Japan is Admitting More Immigrant Workers--Very Cautiously

Japan has entered its long-expected decline in population, and this seems finally to have awakened the idea that immigrants might be useful to the economy. A story in this week's Economist shows the tentative steps being taken.
Acceptance of foreign labour is gradually increasing in Japan, one of the world’s most homogenous countries, where only 2% of residents are foreigners, compared with 16% in France and 4% in South Korea. A poll conducted last year found opinion evenly split about whether Japan should admit more foreign workers, with 42% agreeing and 42% disagreeing. Some 60% of 18-29-year-olds, however, were in favour, double the share of over-70s.
Whatever Japanese think of them, foreign workers have become a fact of life, at least in cities. There are 1.3m of them, some 2% of the workforce—a record. Although visas that allow foreigners to settle in Japan are in theory available only to highly skilled workers for the most part, in practice less-skilled foreigners are admitted as students or trainees. The number of these has been rising fast. Almost a third of foreign workers are Chinese; Vietnamese and Nepalese are quickly growing in number.

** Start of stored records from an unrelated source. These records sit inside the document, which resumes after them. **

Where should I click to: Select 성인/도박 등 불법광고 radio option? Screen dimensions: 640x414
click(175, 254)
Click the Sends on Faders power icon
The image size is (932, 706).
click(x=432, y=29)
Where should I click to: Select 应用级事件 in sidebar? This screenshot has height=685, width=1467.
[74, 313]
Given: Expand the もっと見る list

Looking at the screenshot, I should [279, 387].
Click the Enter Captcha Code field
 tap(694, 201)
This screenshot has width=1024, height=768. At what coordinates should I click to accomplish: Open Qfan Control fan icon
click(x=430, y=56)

Pressure from business lies behind the change in attitudes, both societal and official. Over the past 20 years the number of workers below 30 has shrunk by a quarter. In addition, the ageing population is creating jobs that few Japanese want at the wages on offer, most notably as carers. There are 60% more job vacancies than there are people looking for work. Industries such as agriculture, construction and nursing are increasingly dependent on foreigners. Some 8% of Sakura no Mori’s staff are foreign, as are 7% of workers at 7 Eleven, Japan’s biggest convenience-store chain. 
The government does not allow these immigrants to bring in family members and many are required to frequently renew their visas, presumably so that the government could send them home at any time. In most jobs they must also become fluent in Japanese which, unlike English, is not regularly learned in countries outside of Japan. It is likely that as the demographic pressure increases over the next few decades, the walls built up against immigration will have increasingly larger cracks in them.